Since arriving in Romania, the Marines and Sailors of scout platoon have spent the majority of their deployment at Babadag Training Area, and some said they think of Babadag’s pastoral, rolling hills as a home away from home.

“It’s been exciting experiencing the Eastern European culture,” said Lance Cpl. Ryan Hazlitt, an assaultman with scout platoon, H and S Co., 1st Tank Bn. “It’s a pleasant change of scenery from our desert in Twentynine Palms, Calif., but I do miss the comforts of home.”

The Marines have spent the past six weeks working in the Black Sea, Balkan and Caucasus regions to promote regional stability, build enduring partnerships and build partner nations’ military capabilities. The Security Cooperation Marine Air-Ground Task Force is Marine Corps Forces Europe’s commitment to a rotating presence of Marines in Eastern Europe to meet U.S. European Command’s theater security cooperation objectives.

“We’ve had a good time here,” said Hazlitt, a native of Brownwood, Texas. “We’ve had the chance to meet several unique people and build strong bonds at the same time.

“I think we’ll be able to walk away from this deployment with a great sense of satisfaction and a new group of friends,” he added.

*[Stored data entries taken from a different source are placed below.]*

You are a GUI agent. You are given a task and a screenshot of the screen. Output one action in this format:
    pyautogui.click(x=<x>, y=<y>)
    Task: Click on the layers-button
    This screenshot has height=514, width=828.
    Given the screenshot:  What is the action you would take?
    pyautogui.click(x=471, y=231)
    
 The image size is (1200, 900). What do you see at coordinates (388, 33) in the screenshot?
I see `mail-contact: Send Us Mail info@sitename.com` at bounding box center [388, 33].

The peacekeeping operations training for U.S, Romanian and Ukrainian troops is slated to run through June 24 and will mark the end of the Black Sea Rotational Force’s training at Babadag. Scout platoon is next slated to report to Novo Selo, Bulgaria, in late June to train alongside Bulgarian forces in the final peacekeeping operation training course of the deployment.